How I felt watching a play about myself
25 years of work documenting the Israeli occupation has miraculously become a work of art.
The lights in the Ha-Asurim theater hall went out and the show began. I had no idea what I had let myself in for.
I was visiting the Israel Fringe Theater Festival in Acre's Old City, as I do every year. I'd read a review by Zipi Shohat in Haaretz about the play "Key Words," in which my name was mentioned. But a whole play about me? Moi?
I felt I had received a punch in the gut. For the next hour and 15 minutes I sat with a lump in my throat and a chill down my spine, feeling emotionally spent. It was like suddenly seeing your image on a huge billboard, or a giant mirror showing you and your work. Almost 25 years of Sisyphean, frustrating work documenting the Israeli occupation had miraculously become a work of art.
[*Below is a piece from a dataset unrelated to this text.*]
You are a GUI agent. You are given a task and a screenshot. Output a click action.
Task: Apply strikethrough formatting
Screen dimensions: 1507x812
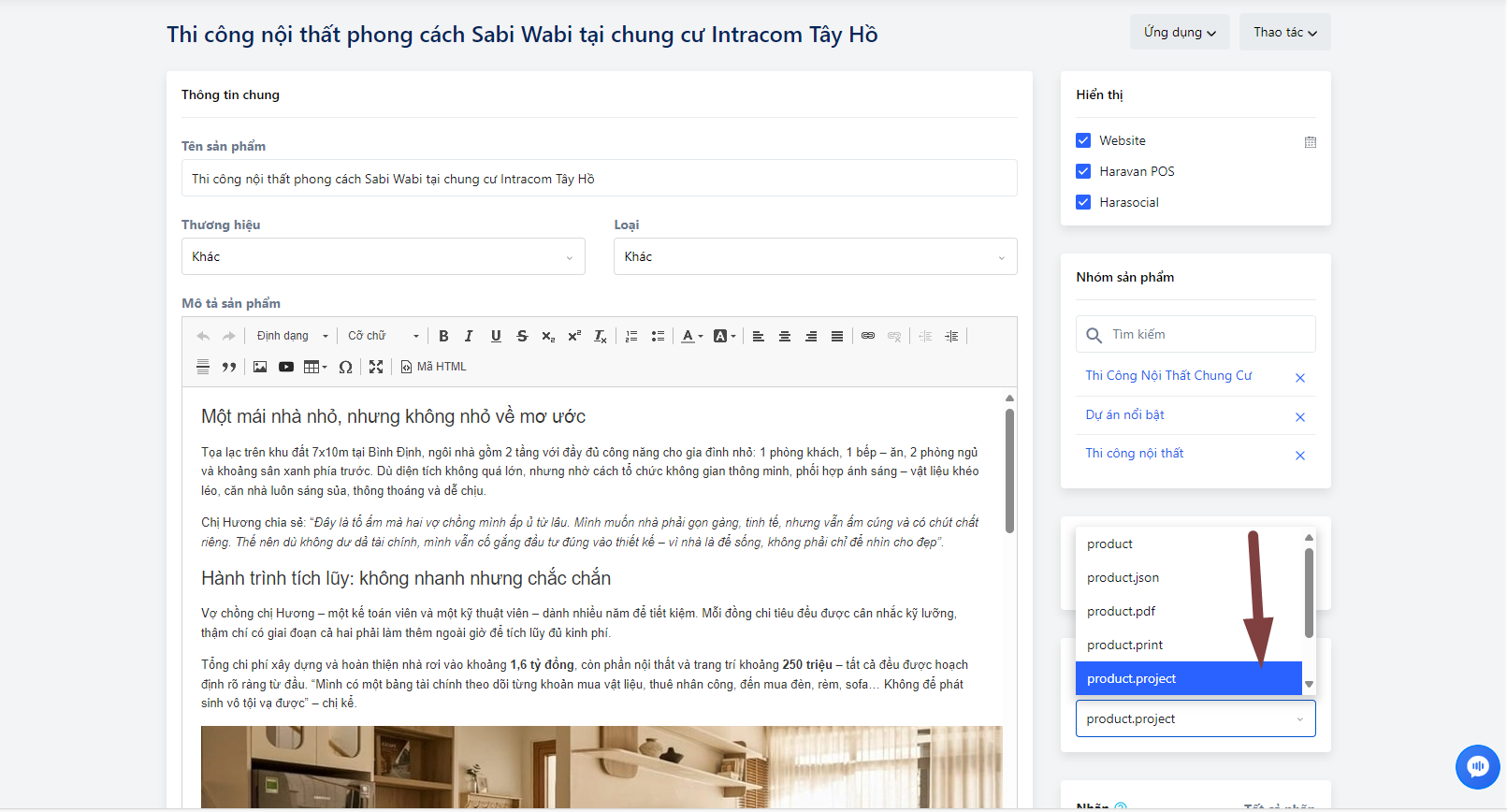(522, 336)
Gavriel Hadar, an excellent actor in a red golf shirt, a tiny notebook in his hand, plays me. And this man is me. Strange, confusing, flattering, moving. I felt recharged for another 25 years of reporting. After all, the show must go on.
Stories long forgotten suddenly received new life. The dead, injured, deported and tortured, the women giving birth, the children and elderly - all seemed to come to life in that hall. Headlines I had worked on with Miki Kratsman, my regular photographer, echoed in the air. The reports about the wondrous Machsom Watch women, the IDF spokesman's appallingly sanctimonious comments and the ranting-raving talkbacks brought it all back - on the stage.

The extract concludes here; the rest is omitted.